After locating the line containing "杀组 (431, 888)", transcribe that line and all following lines exactly, stopping only at the end of the records.

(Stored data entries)
• • • •

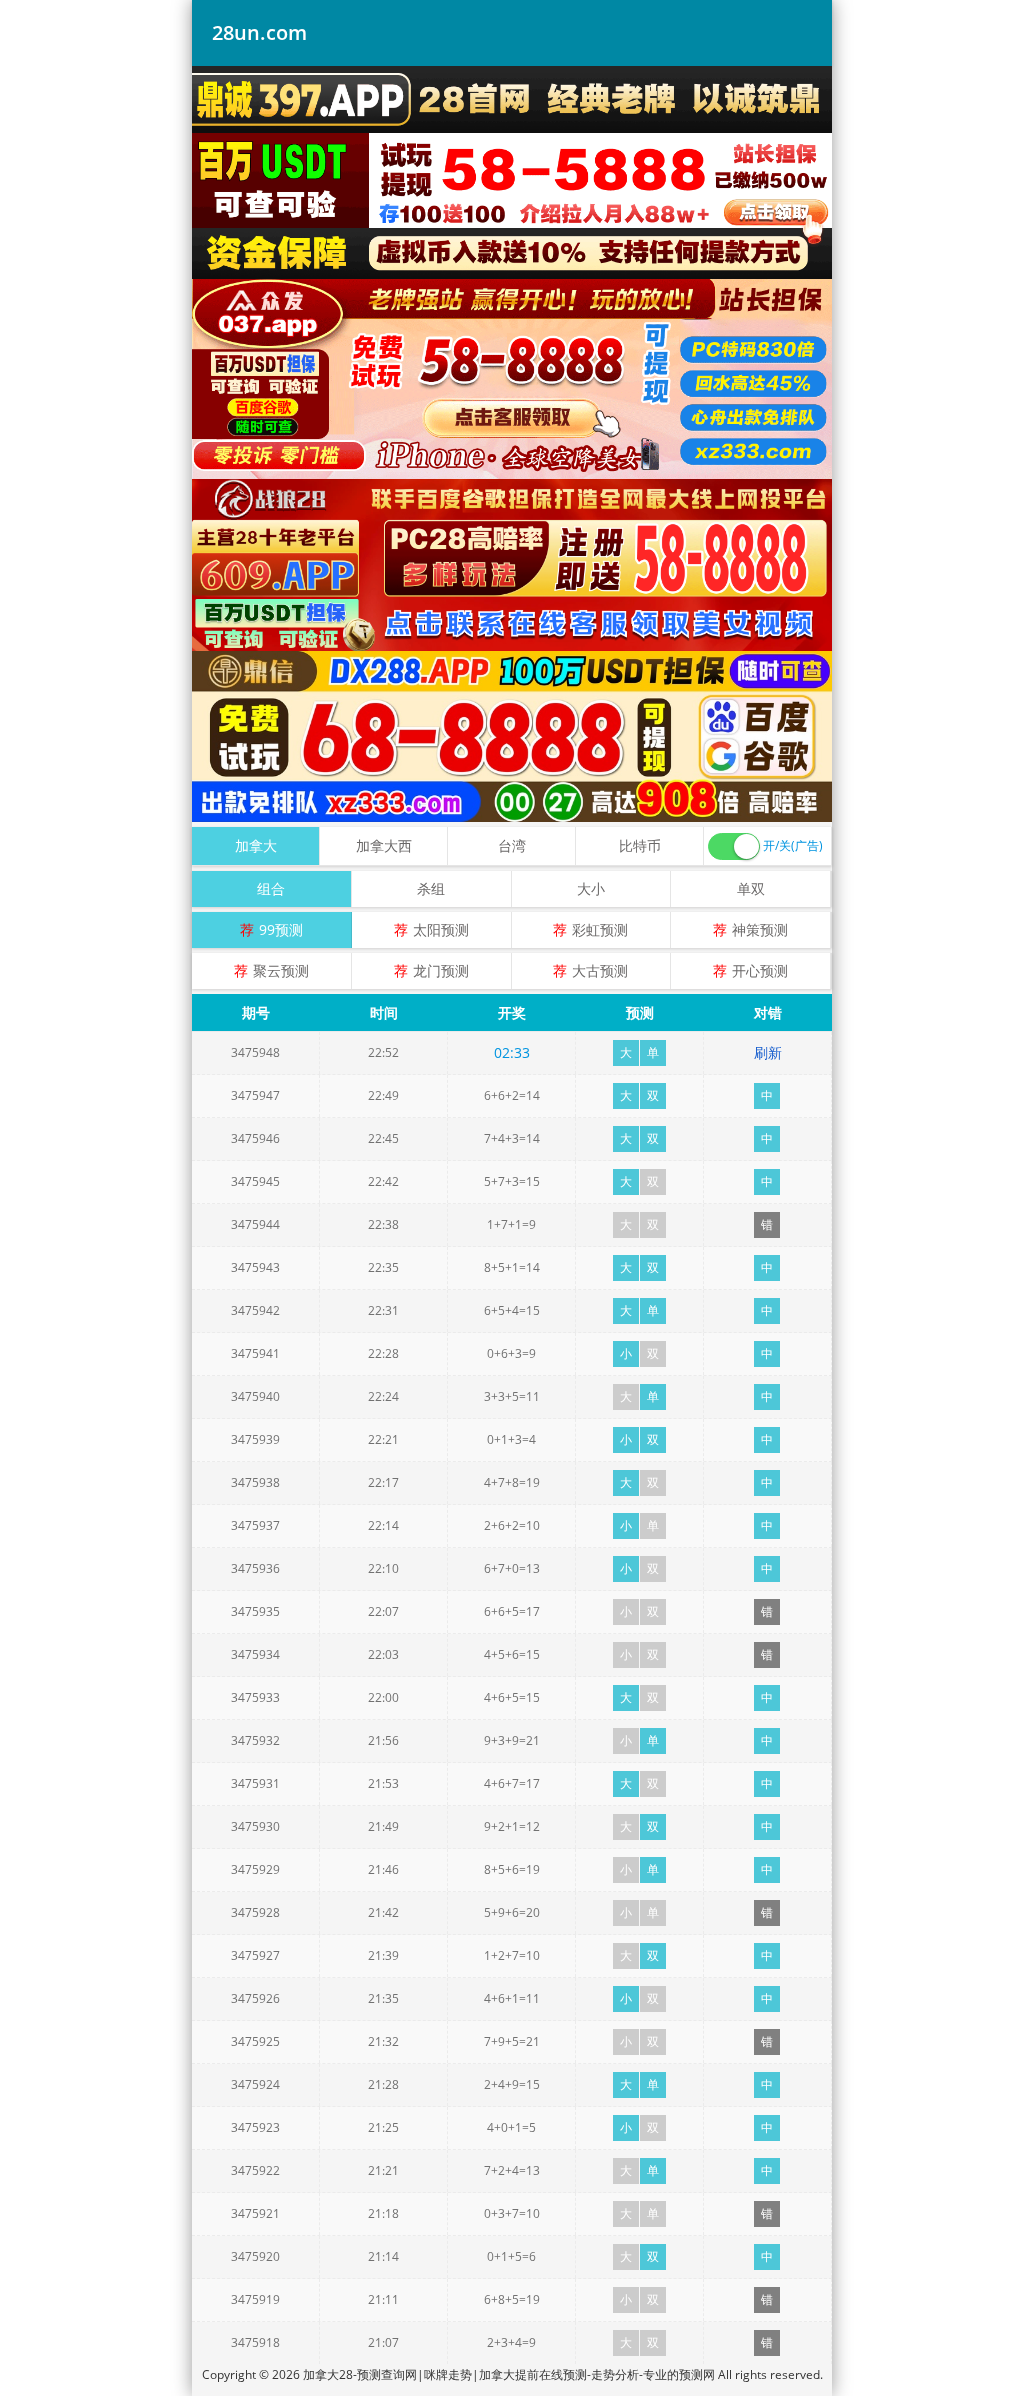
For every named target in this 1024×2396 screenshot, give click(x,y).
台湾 (512, 845)
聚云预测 (281, 970)
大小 (591, 888)
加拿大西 (384, 845)
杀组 (431, 888)
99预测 (281, 929)
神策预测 (760, 929)
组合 (271, 888)
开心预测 (760, 970)
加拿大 (256, 845)
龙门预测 (441, 970)
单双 (751, 888)
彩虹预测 (600, 929)
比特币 (640, 845)
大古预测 (600, 970)
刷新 (768, 1052)
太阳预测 (441, 929)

• • • •

### TASK OUTPUT
杀组 (431, 888)
99预测 (281, 929)
神策预测 (760, 929)
组合 (271, 888)
开心预测 (760, 970)
加拿大 (256, 845)
龙门预测 (441, 970)
单双 (751, 888)
彩虹预测 (600, 929)
比特币 (640, 845)
大古预测 (600, 970)
刷新 (768, 1052)
太阳预测 (441, 929)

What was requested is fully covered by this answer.